結局日吉は引き受けたのだが、跡部のようにはできないということを日々実感するばかりだ。日吉自身の練習は準レギュラーとしてのもので、レギュラー陣の練習を実際に統括しているのは鳳だった。居心地が悪い、というほどではないが違和感はある。おそらくこの違和感を他の部員も感じているのだろうと思うと、妙な焦燥にもかられた。しかし、上へ上がるには部内戦で勝たねばならない。部内戦の予定は、まだ当分先だった。

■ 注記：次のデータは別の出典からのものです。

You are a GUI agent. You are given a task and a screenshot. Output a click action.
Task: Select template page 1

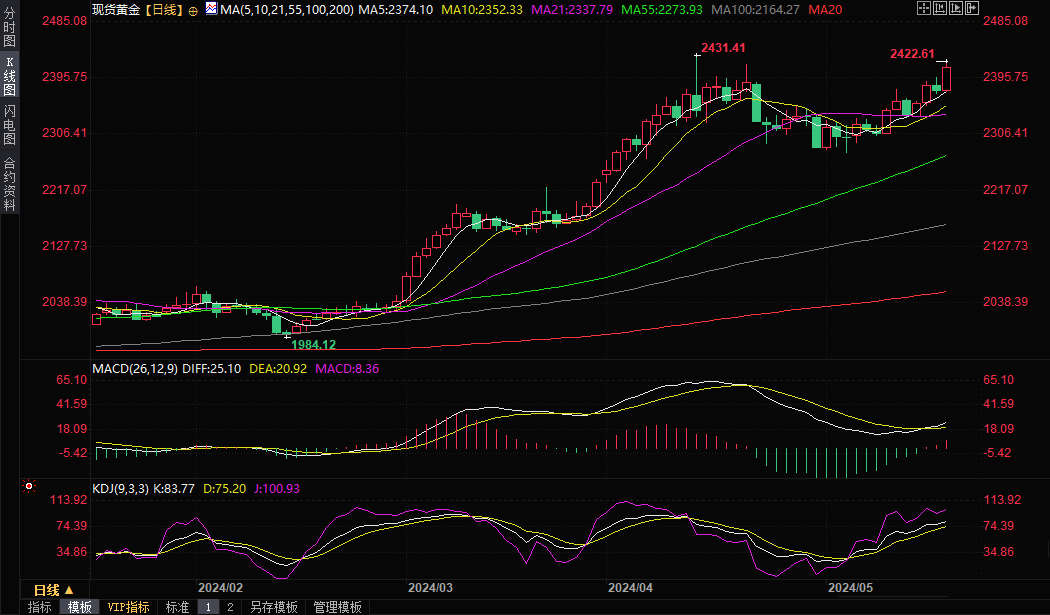point(208,607)
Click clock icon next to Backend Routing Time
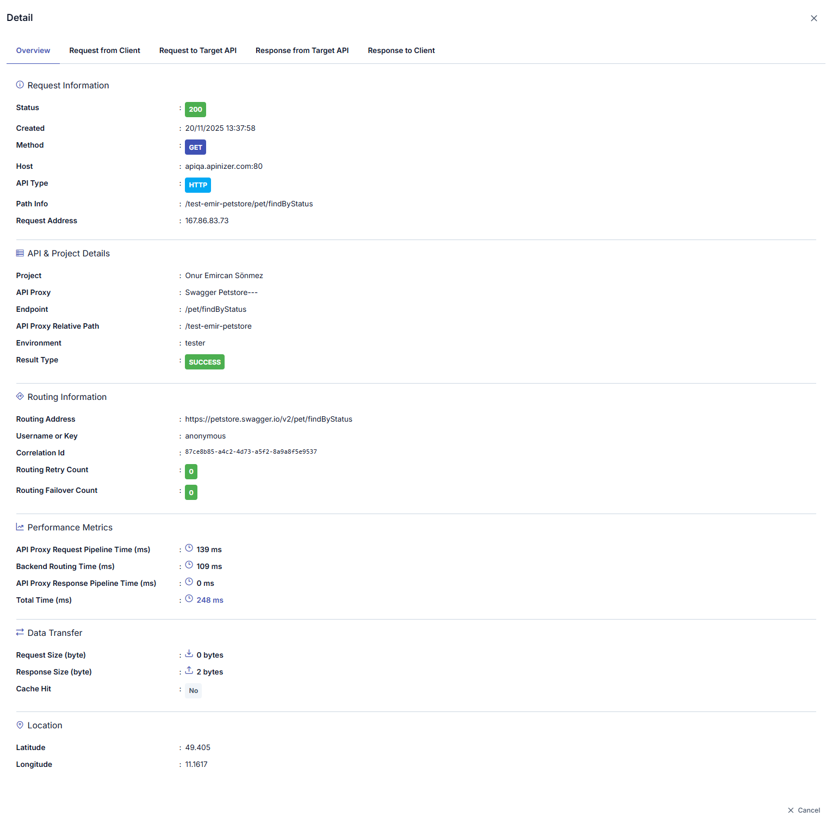The width and height of the screenshot is (832, 825). (x=189, y=565)
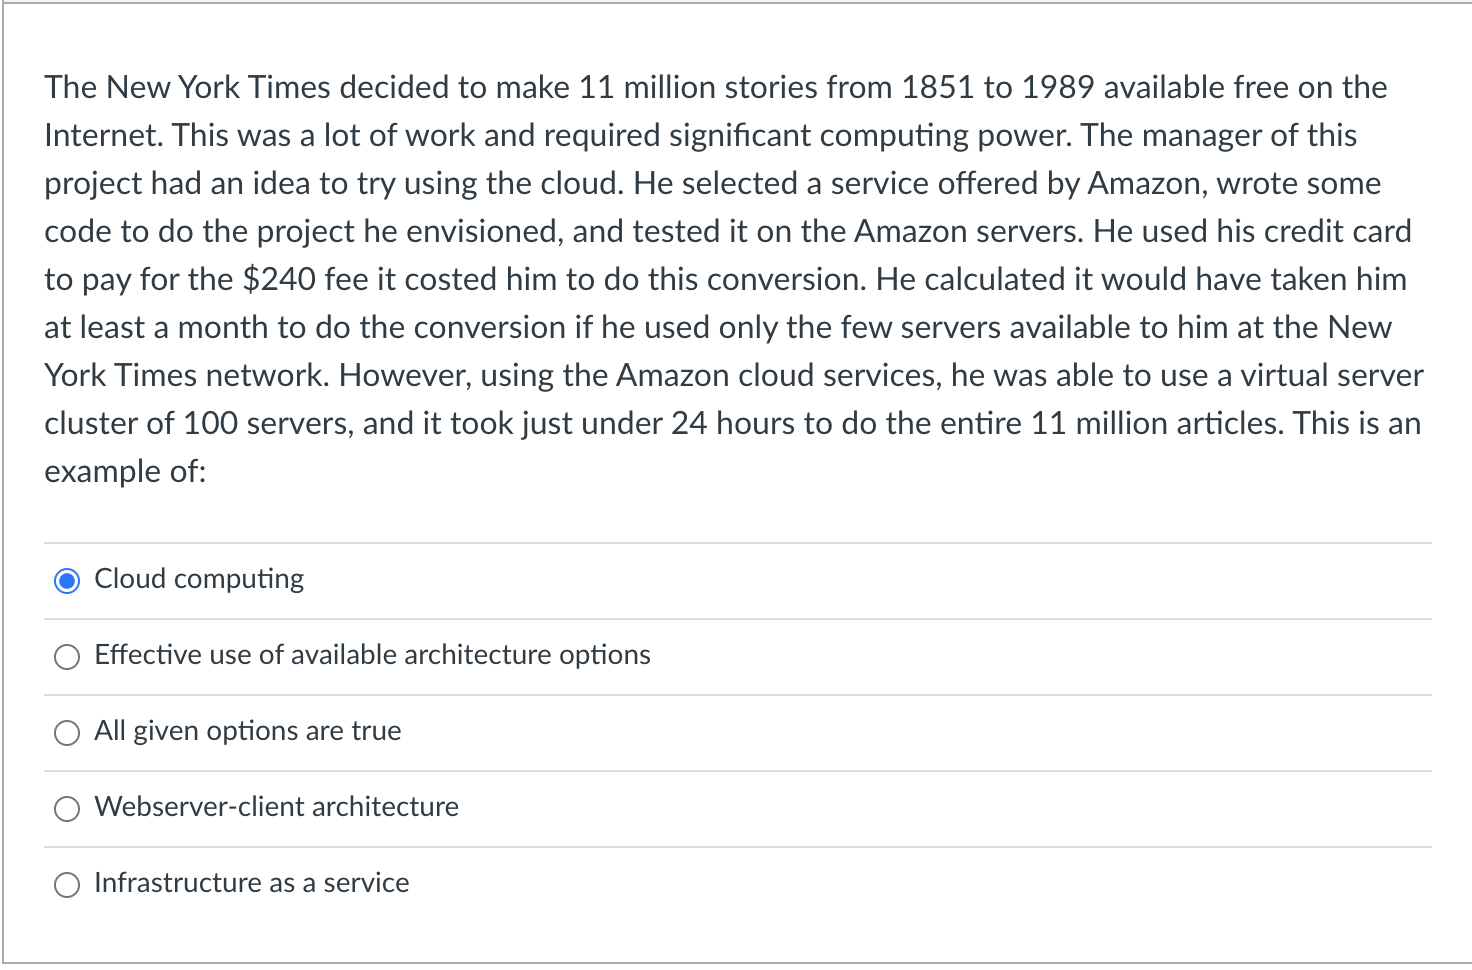Image resolution: width=1472 pixels, height=970 pixels.
Task: Select the All given options are true radio
Action: point(67,733)
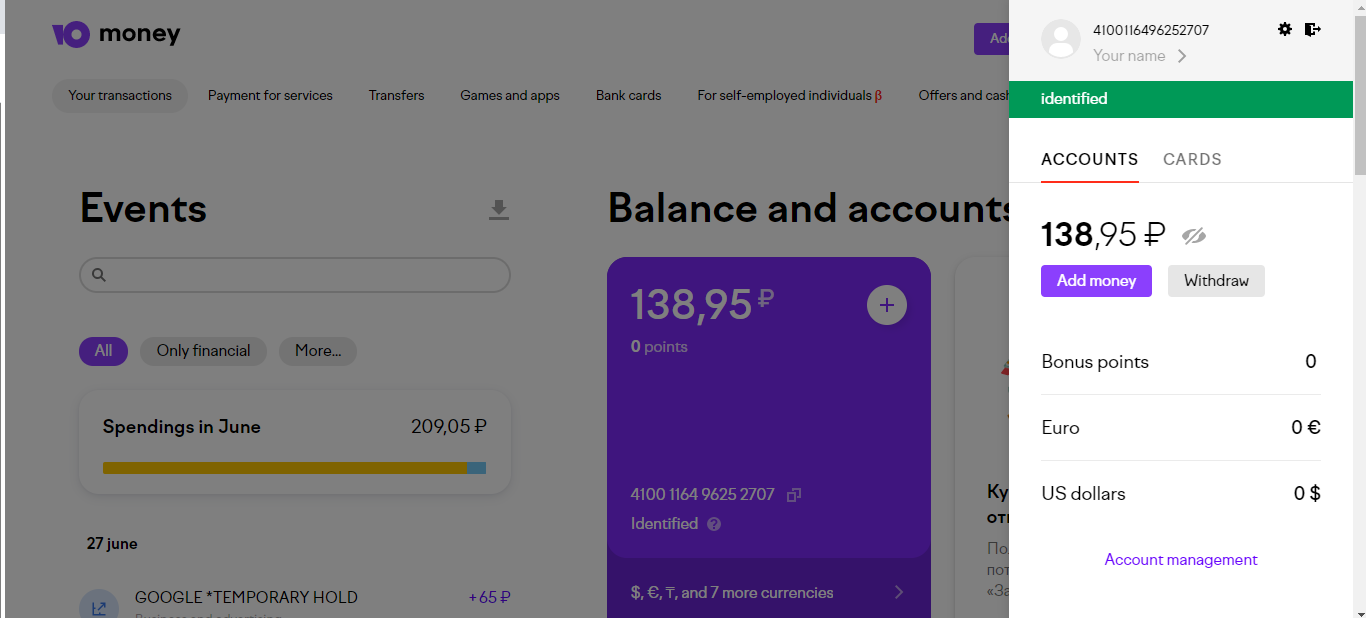Click the help icon beside Identified
1366x618 pixels.
pyautogui.click(x=714, y=524)
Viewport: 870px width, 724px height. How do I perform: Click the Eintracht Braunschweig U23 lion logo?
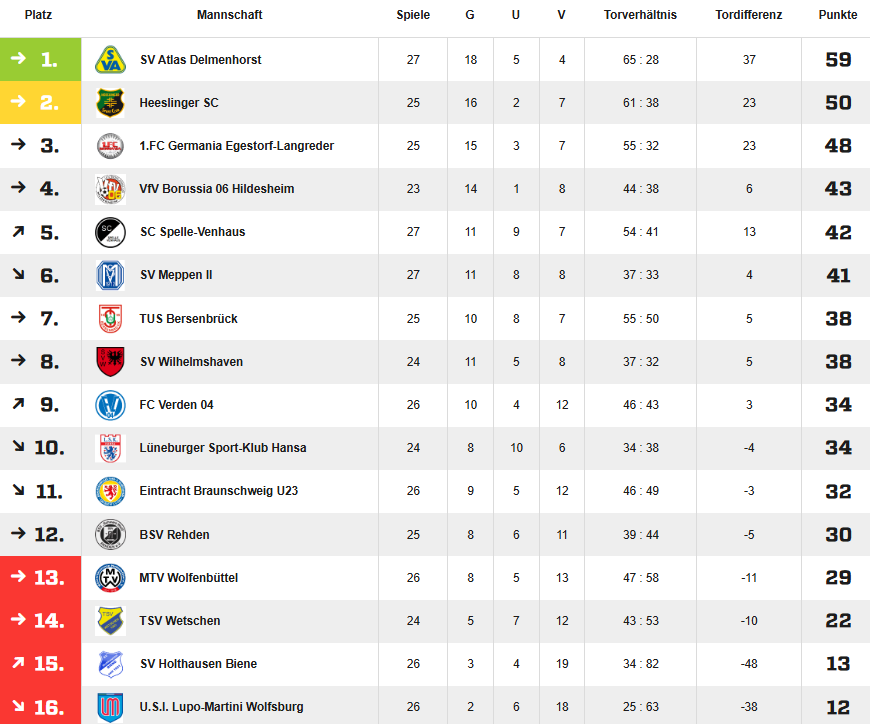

「ならなんだ。手に負えないとでも泣き言を言いに来たか」
跡部の声が笑いを含む。からかうような声音に、反射的にカッと全身の血が熱くなった。
「そんなことはありません!」
声を張って言いかえす。その音量に、跡部はうるさそうに眉根を寄せた。その態度にも日吉は神経を逆なでされた。

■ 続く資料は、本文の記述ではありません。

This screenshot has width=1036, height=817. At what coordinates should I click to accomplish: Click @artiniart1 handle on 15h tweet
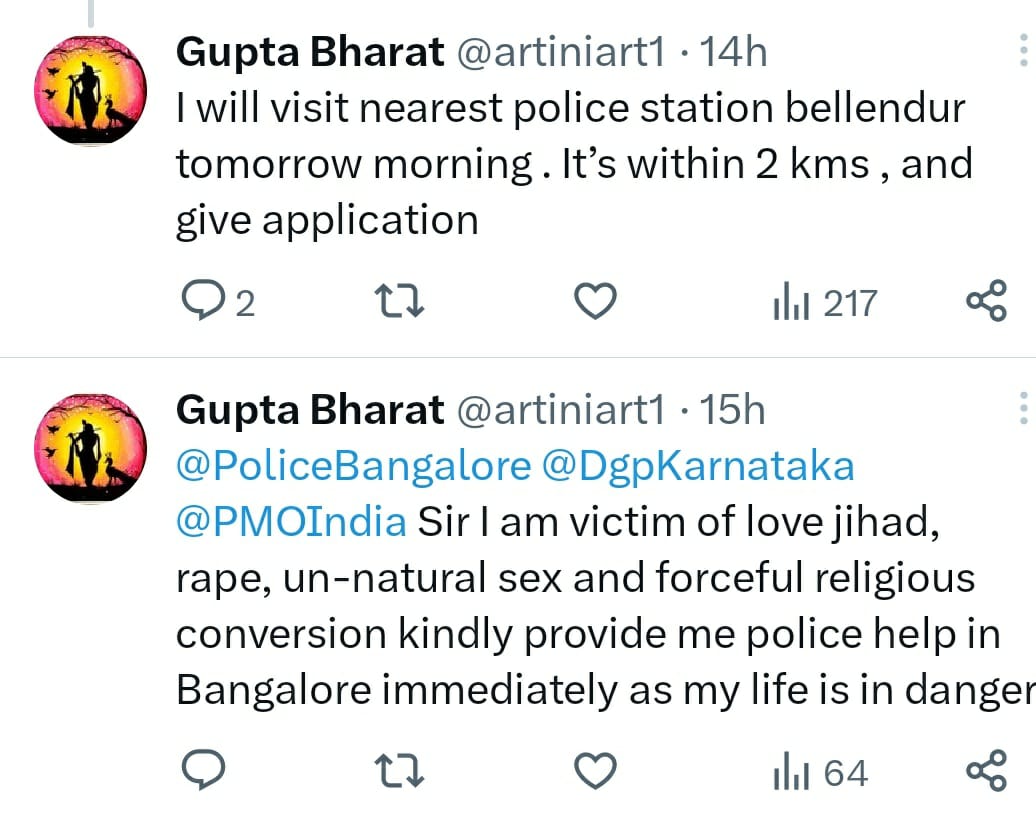[560, 409]
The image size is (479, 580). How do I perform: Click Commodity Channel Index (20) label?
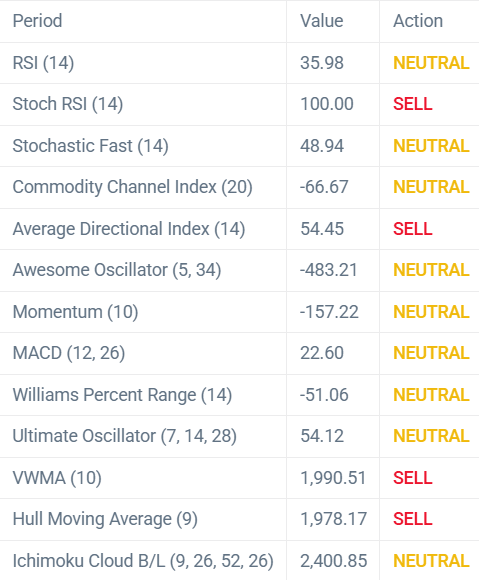coord(132,187)
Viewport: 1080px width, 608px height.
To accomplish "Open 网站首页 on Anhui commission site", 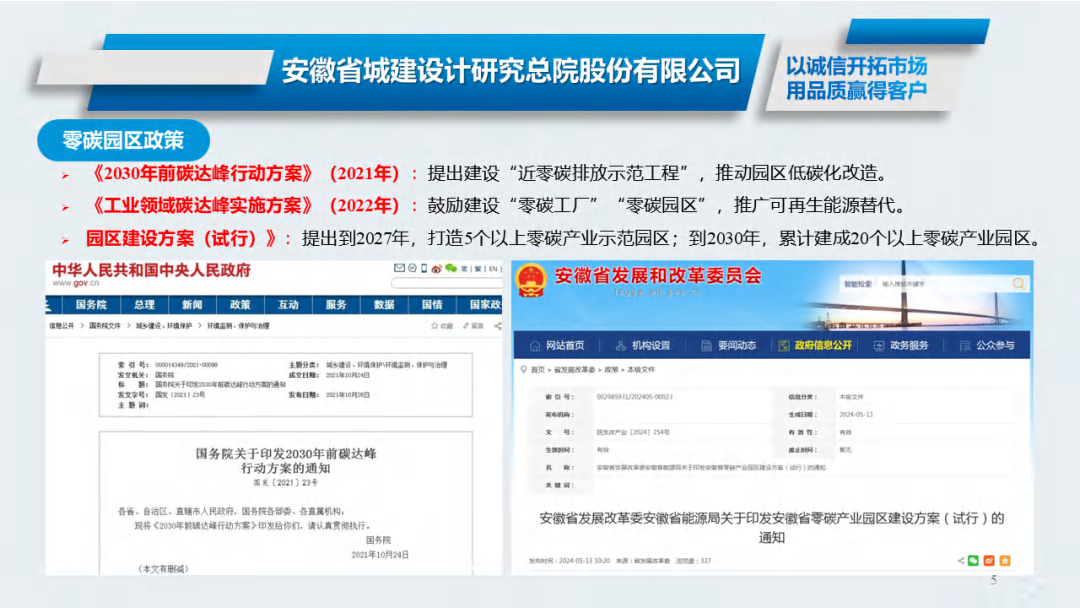I will [x=558, y=345].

「跡部さんが気になることでもあるかと思って報告しようとしただけです。ないならば、失礼します!」
自分でも論法がめちゃくちゃだという自覚はあったが、声高に言いきって踵を返す。跡部に対抗するには勢いまかせであること。そのくらいのことは日吉も覚えていた。
三年生たちは部活に参加しなくなったkが、それでもスクールに通ってテニスを続けていることは知っている。それならばたまには顔を出しに来ればいいのにとも言おうと思っていたのだが、やめた。それも弱音だととられかねない。

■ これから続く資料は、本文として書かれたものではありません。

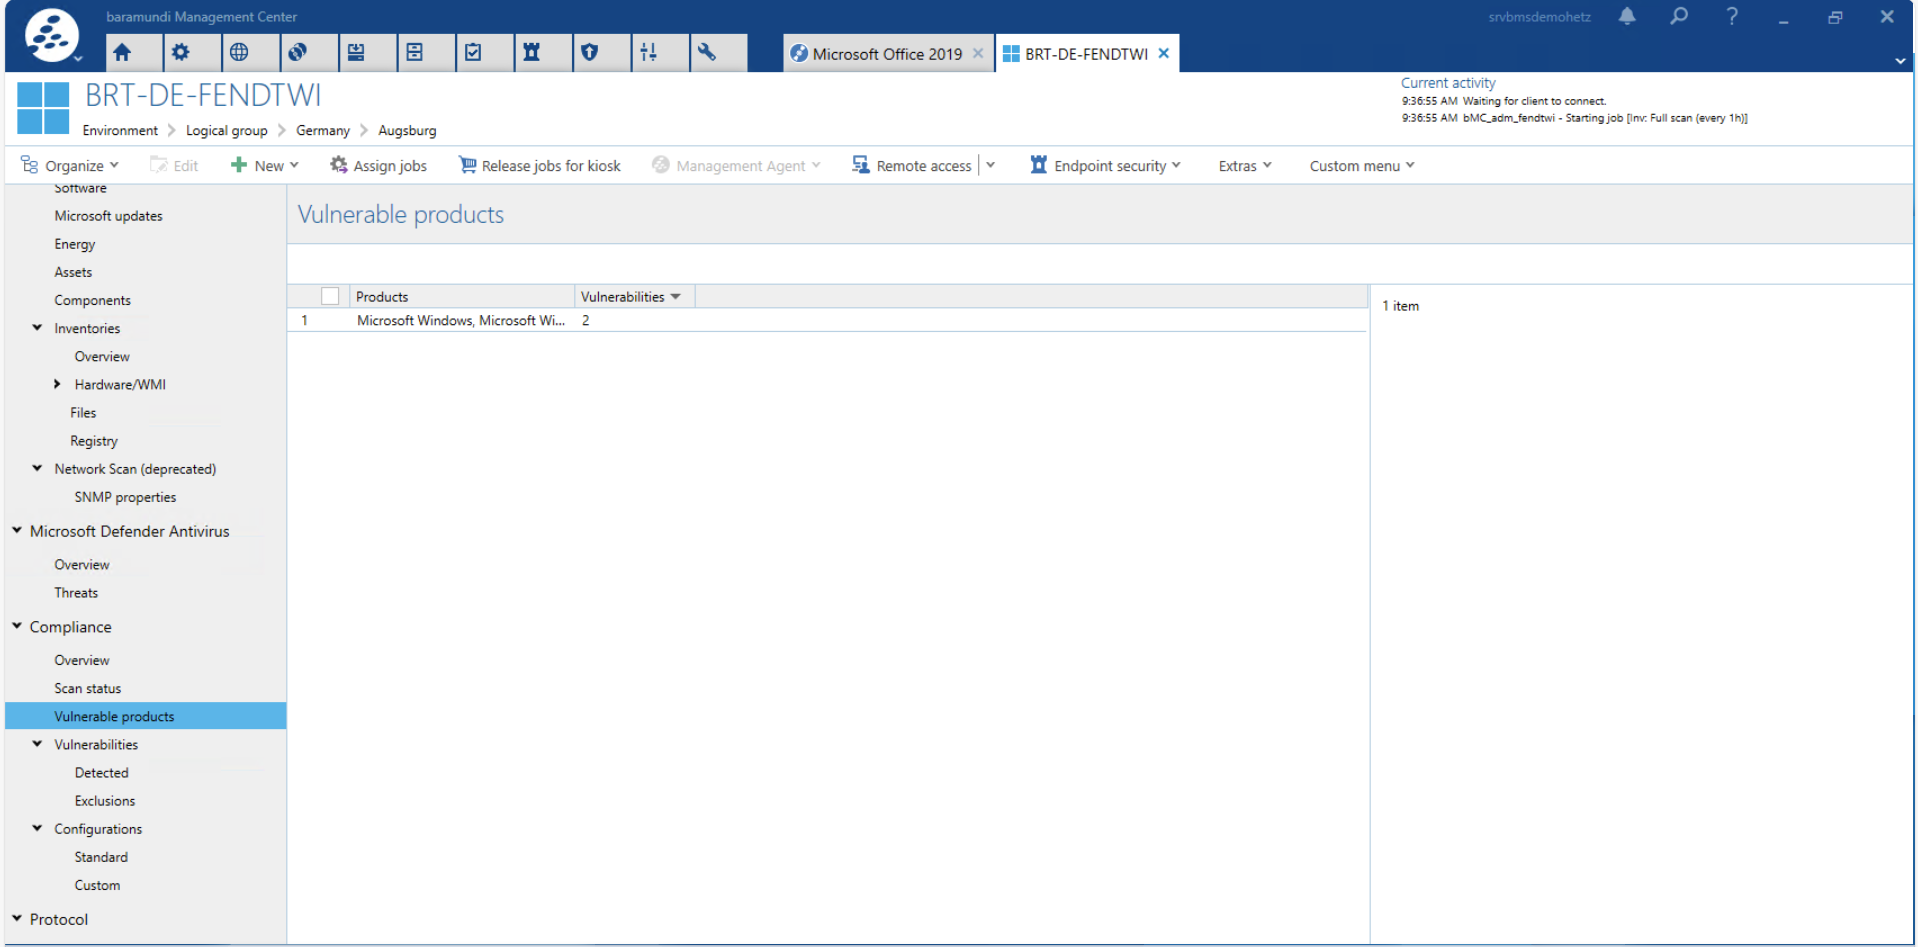Viewport: 1918px width, 947px height.
Task: Open the Endpoint security dropdown
Action: (1105, 166)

いずれ彼らの予想以上の結果を出して、それでぎゃふんと言わせてやる。そう心に決めて、日吉は部室を出た。背後から、くつくつという笑い声が追ってきたが、気にしてはいられない。
もうすぐ昼休みが終わろうとしている。今日の練習メニューを頭の中でくみたてながら、日吉は憤然と渡り廊下を進んだ。
「あ、日吉!跡部さん、いた?」
廊下の向こうから呑気な声をかけてくる鳳も腹立たしい。
「いた」
「予算のこと、訊いた?」
問われて、思い出す。そういえば、予算編成のことについても相談しようと思っていたのだった。カッとなってそのことまで失念した自分に、内心で呆れる。だが、それを鳳に悟らせるわけにはいかなかった。
「きいていない」
「え、なんで」
「きかなくても何とかなるだろ」
そう言い捨てて足を速める。待ってよ、といいながらすぐに鳳が並んできた。コンパスの差があるとはいえ、それも腹立たしい。
「何かあったの?」
「別に」
何もなかった。本当に、何も。
「まあ、日吉が何とかなるって言うならいいけどさ」
そう言って鳳はそれ以上の追及をやめてくれた。並んで歩きながら、日吉は視線だけでちらりと部室を振り返った。何事もなかったかのような風景だ。
もう何も頼るまい、と改めて心に決める。途端、満足そうな跡部の笑い声が聞こえるようだった。